### WORK TASK
Restate word for word the entries below, starting with the line with "You are a GUI" and continuing through the line with "Screen dimensions: 1206x970". Include both of those lines and no others.

### DATA PROVIDED
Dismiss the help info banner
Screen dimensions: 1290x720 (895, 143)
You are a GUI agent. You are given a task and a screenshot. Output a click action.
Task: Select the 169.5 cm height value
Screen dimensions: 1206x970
---
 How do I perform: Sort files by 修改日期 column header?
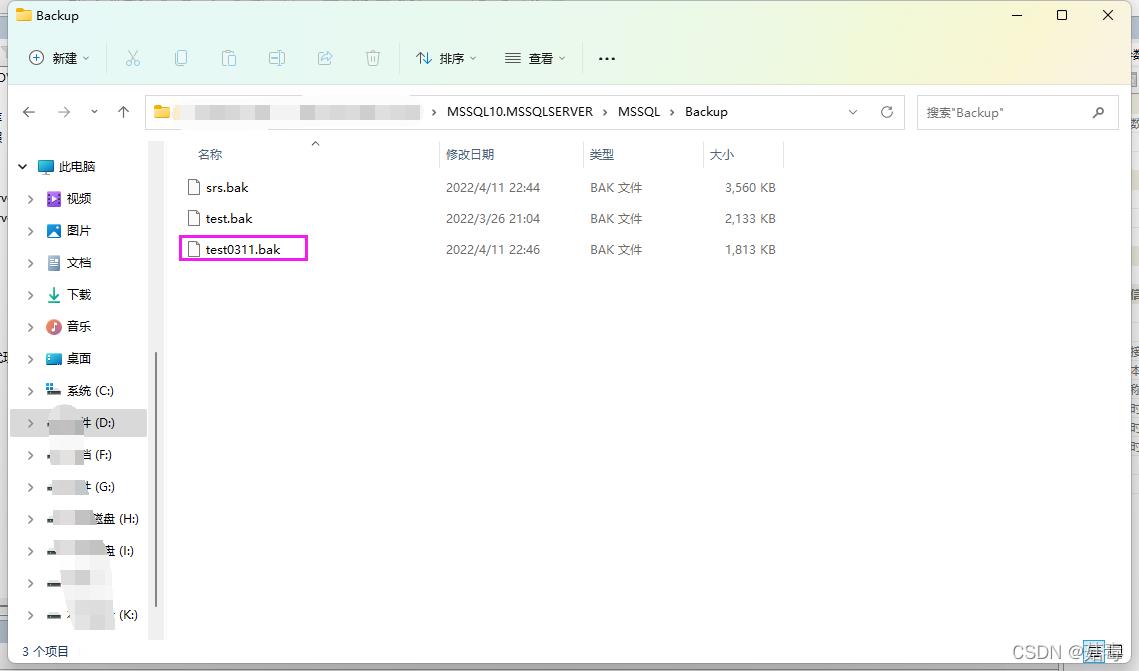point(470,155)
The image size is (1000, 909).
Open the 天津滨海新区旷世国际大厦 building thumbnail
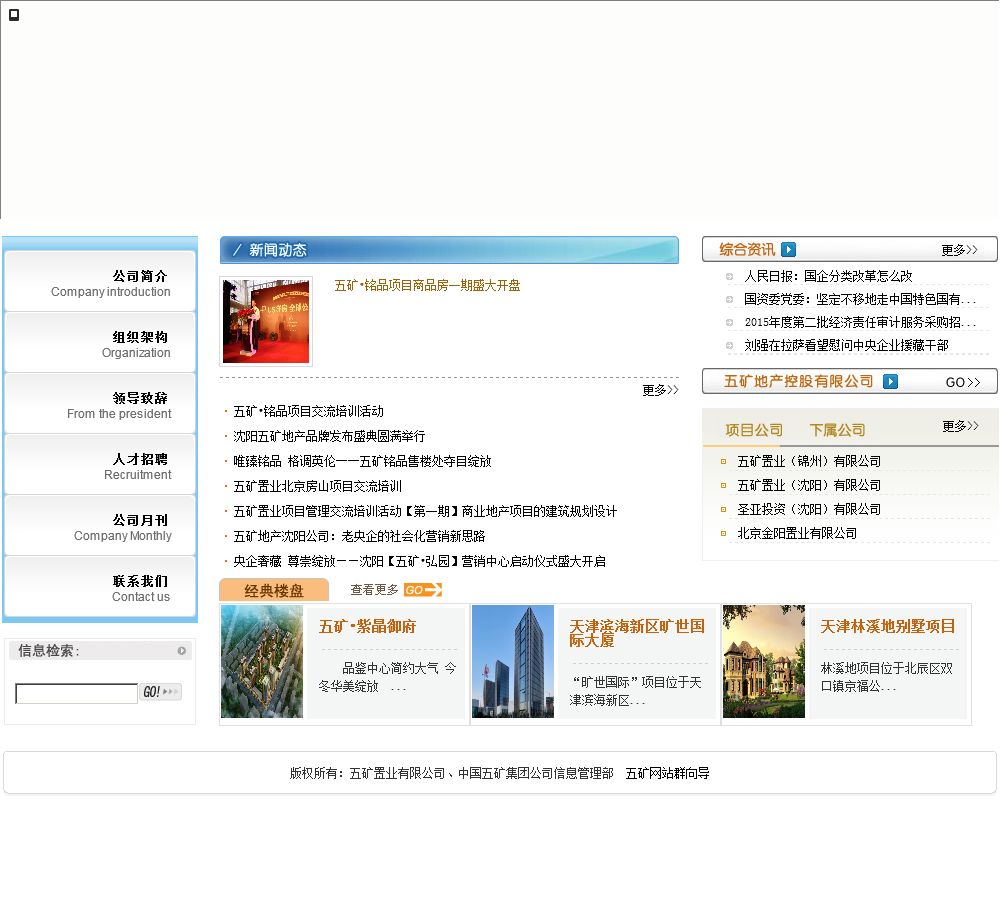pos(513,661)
---
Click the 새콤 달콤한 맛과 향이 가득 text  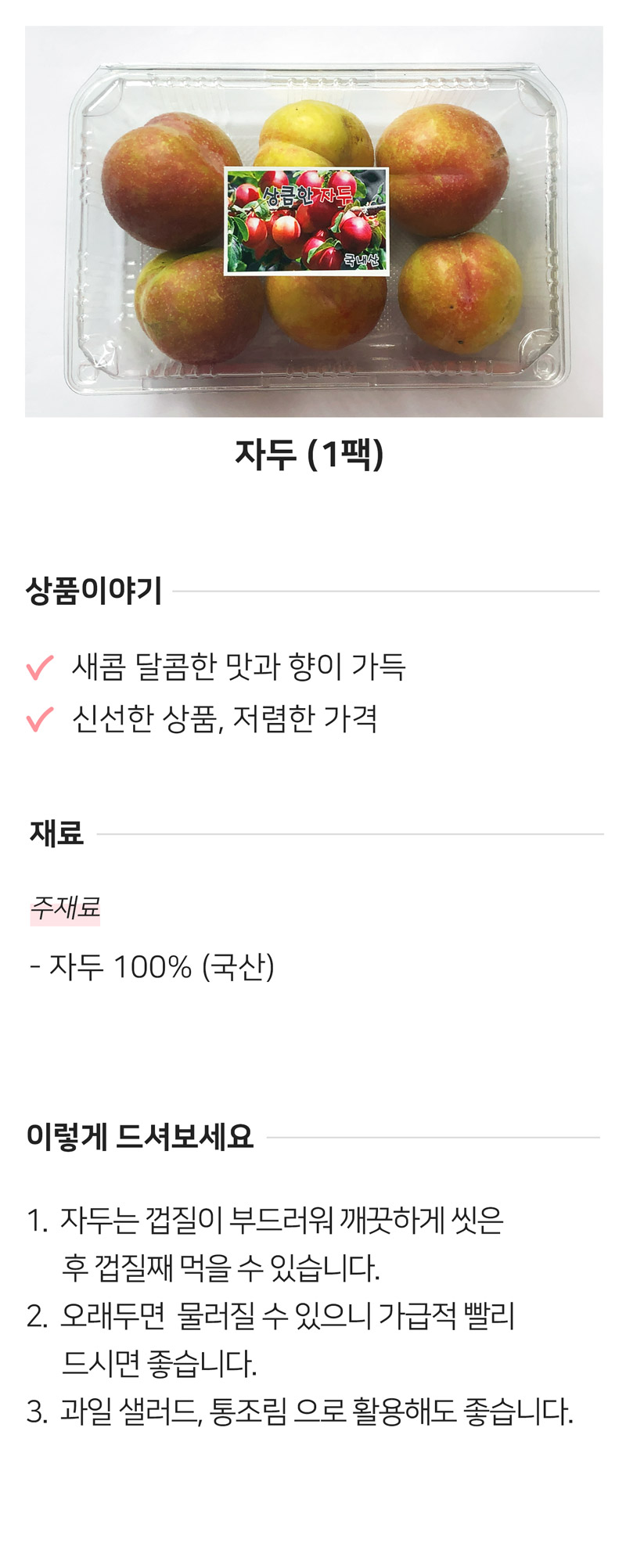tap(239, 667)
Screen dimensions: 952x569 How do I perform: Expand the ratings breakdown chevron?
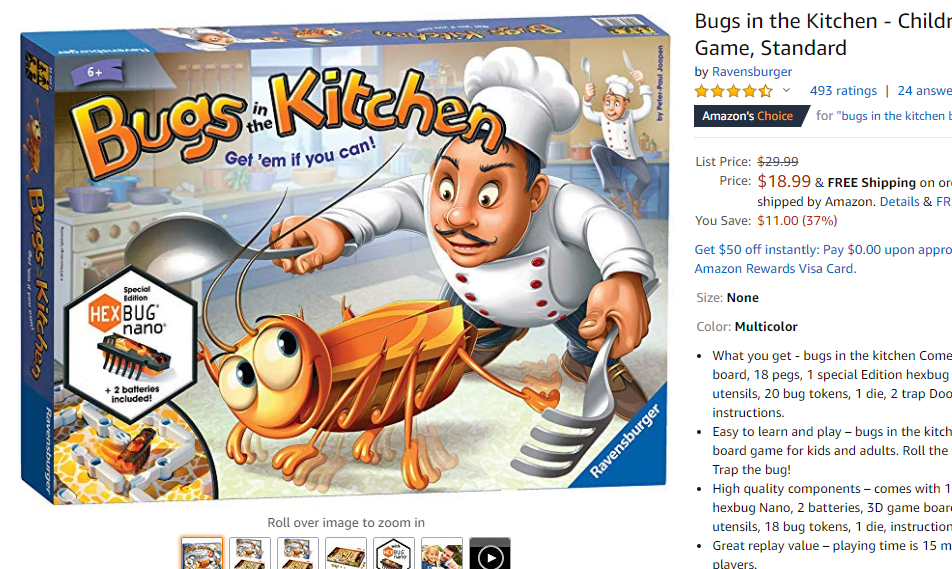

### RESPONSE TO THIS EXERCISE
You are a GUI agent. You are given a task and a screenshot. Output a click action.
Task: Select the 169.5 cm height value
Screen dimensions: 1206x970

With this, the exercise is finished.